(Beginning of Materials provided)
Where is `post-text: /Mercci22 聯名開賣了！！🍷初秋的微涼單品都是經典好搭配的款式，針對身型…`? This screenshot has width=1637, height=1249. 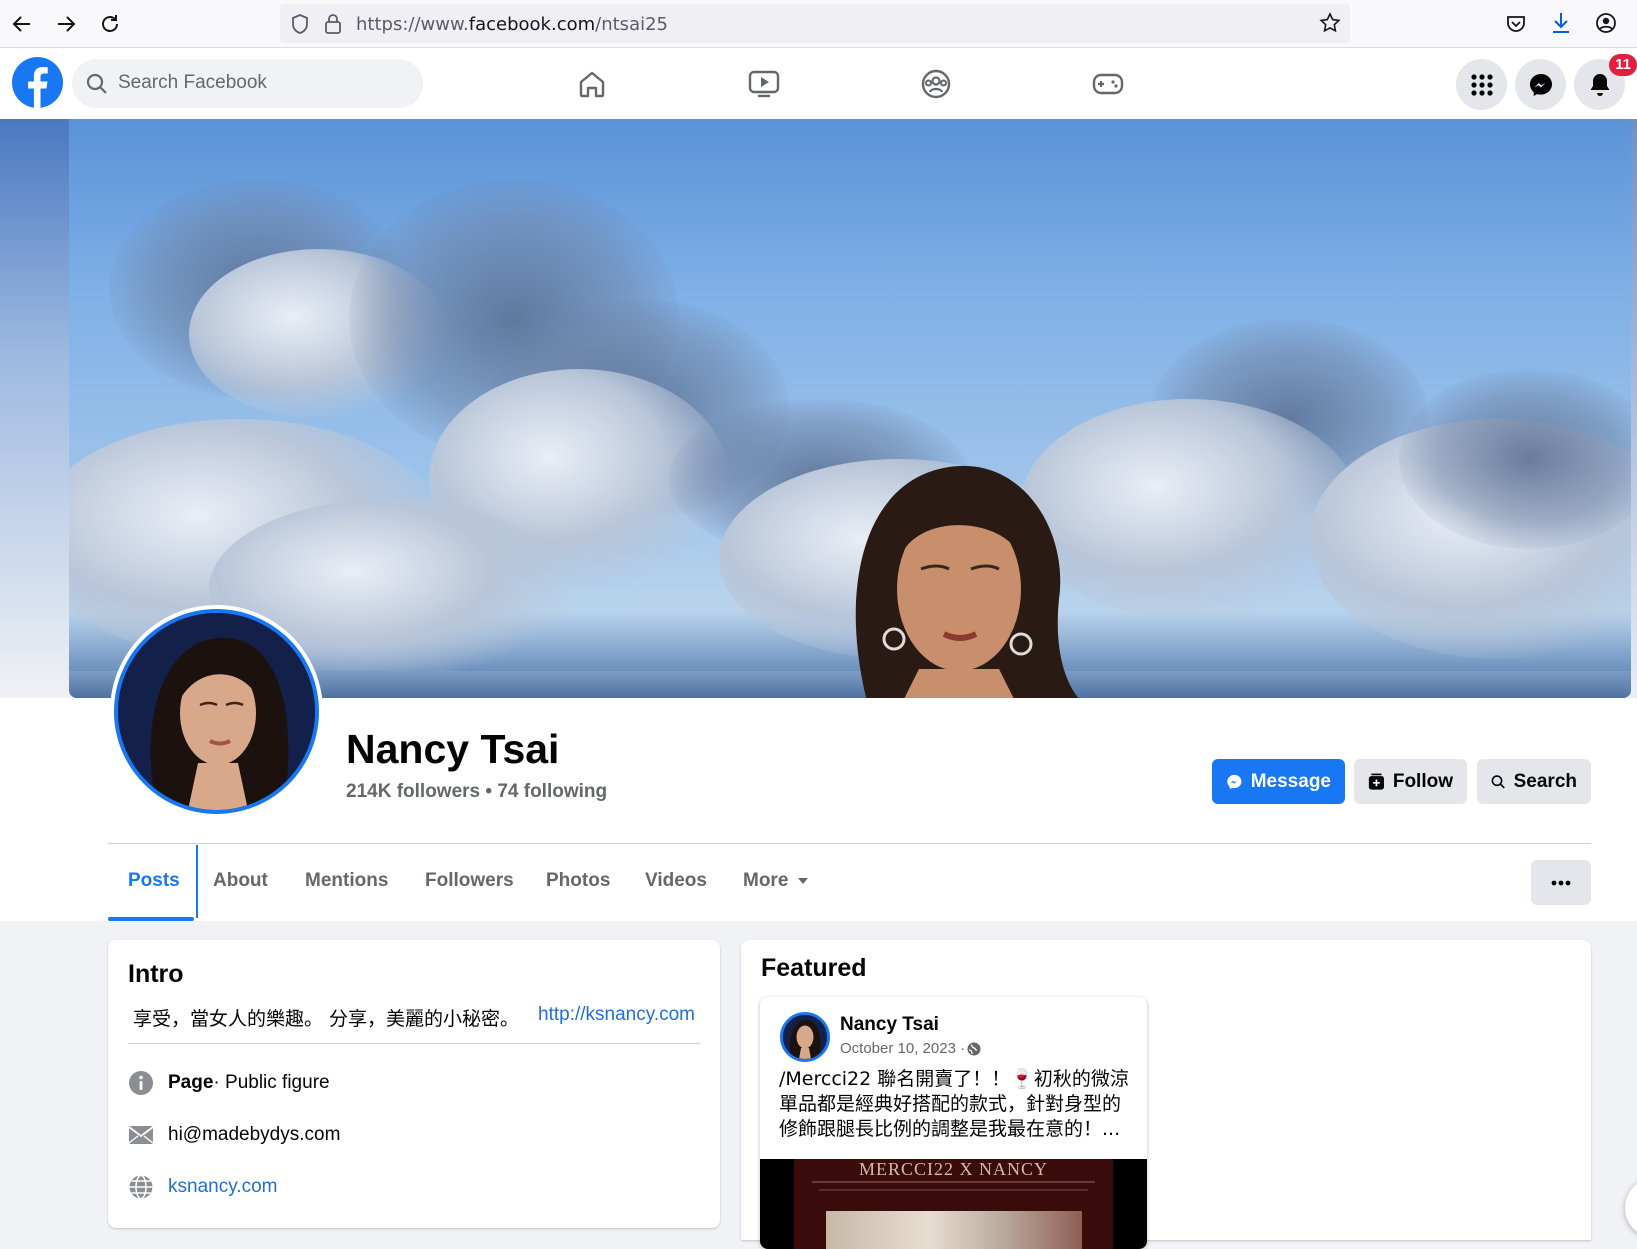 post-text: /Mercci22 聯名開賣了！！🍷初秋的微涼單品都是經典好搭配的款式，針對身型… is located at coordinates (954, 1104).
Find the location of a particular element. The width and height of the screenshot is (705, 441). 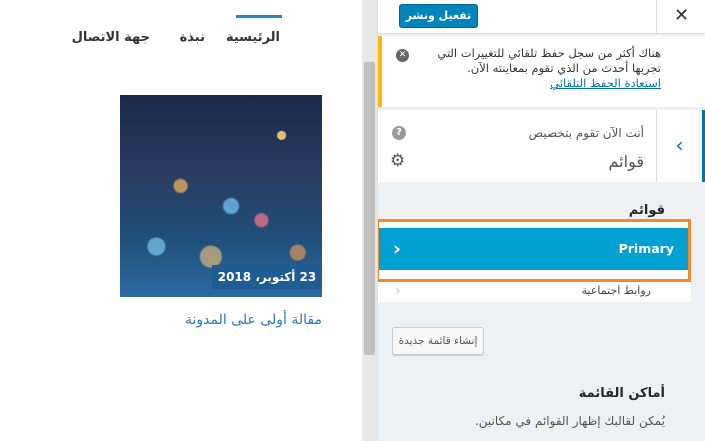

dismiss-notice-icon: ✕ is located at coordinates (402, 56).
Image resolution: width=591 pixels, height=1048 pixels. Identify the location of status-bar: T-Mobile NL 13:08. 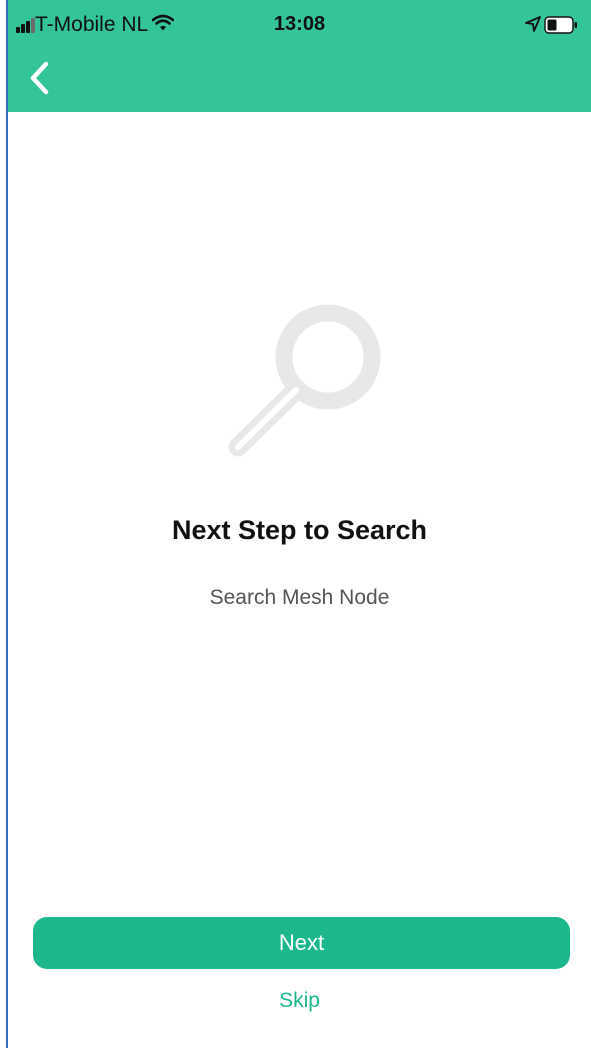
(300, 22).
(End of Materials provided)
• Exercise prompt:
Format the listing from the line containing "Image resolution: width=591" through the end of the listing as a JSON list of strings, with one string per line and blank lines omitted. Leave the pictures out of the answer.

• Worked solution:
[
  "Image resolution: width=591 pixels, height=1048 pixels. Identify the location of status-bar: T-Mobile NL 13:08. ",
  "(300, 22)."
]